The fragility and porousness of borders (particularly racial borders) is an enduring theme in Morrison’s analysis. In Chapter 1, she quotes from The Romance of Race, demonstrating the ability of European immigrants to become white at the turn of the 20th century (16). She again notes this ability in Chapter 3 with the hypothetical Italian or Russian immigrant repudiating her ethnic heritage to become white and enjoy the privileges of whiteness (48-49). Although she notes that this process of becoming white is typically denied to Africans and their descendants (49), history shows that there have been light-skinned African Americans who have passed for white, sometimes being altogether absorbed into white society. As with European immigrants, that absorption involves repudiating any links or characteristics that might suggest difference. The fact that people can become white demonstrates that race is a fluid category and porous border.


Morrison elaborates on this point in Chapter 2 with her examination of the construct of “race.” Bruce Baum’s The Rise and Fall of the Caucasian Race points out the flux and usage of “Caucasian race” and the “Aryan race” myth to conclude that “[r]ace, in short, is an effect of power” (25). Noting the fragility of racial construction and the confused concepts of what it means to be a certain race, Morrison explains that she wrote Paradise with the intention to signal “how moveable and hopelessly meaningless the construct was” (66). She returns to the idea of the porousness of borders in Chapter 6 with her discussion of globalization and mass movement. Borders signify “porous places, the vulnerable points where the concept of home is seen as being menaced by foreigners” (94), suggesting that anxieties around belonging are rooted in the subconscious knowledge that social constructs, and therefore the distribution of power, are alterable.
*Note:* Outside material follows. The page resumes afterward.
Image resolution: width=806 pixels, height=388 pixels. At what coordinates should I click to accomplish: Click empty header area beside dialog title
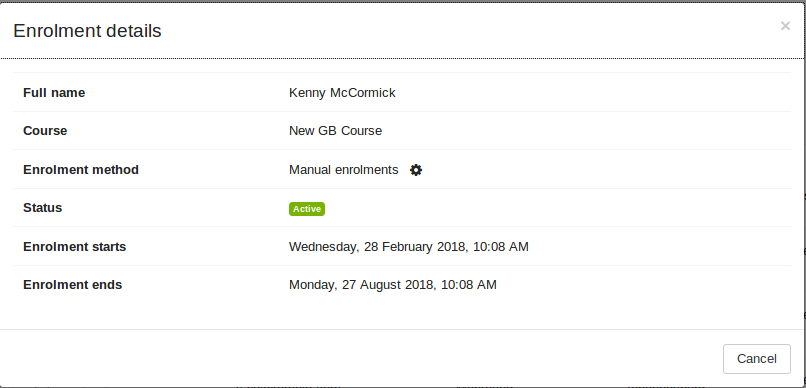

However, while the porousness of boundaries may seem (and in some sense be) threatening to those in power, Morrison implies that it is also what makes meaningful human connection possible. It is only when we abandon attempts to deny our own Other-ness (and thus to separate ourselves from other people) that true belonging is possible. This is especially clear in Morrison’s discussion of The Radiance of the King: “When he finally sees the king, who is a mere boy laden with gold, the ‘terrifying void that is within [him],’ the void that he has been protecting from disclosure, opens to receive the royal gaze” (110).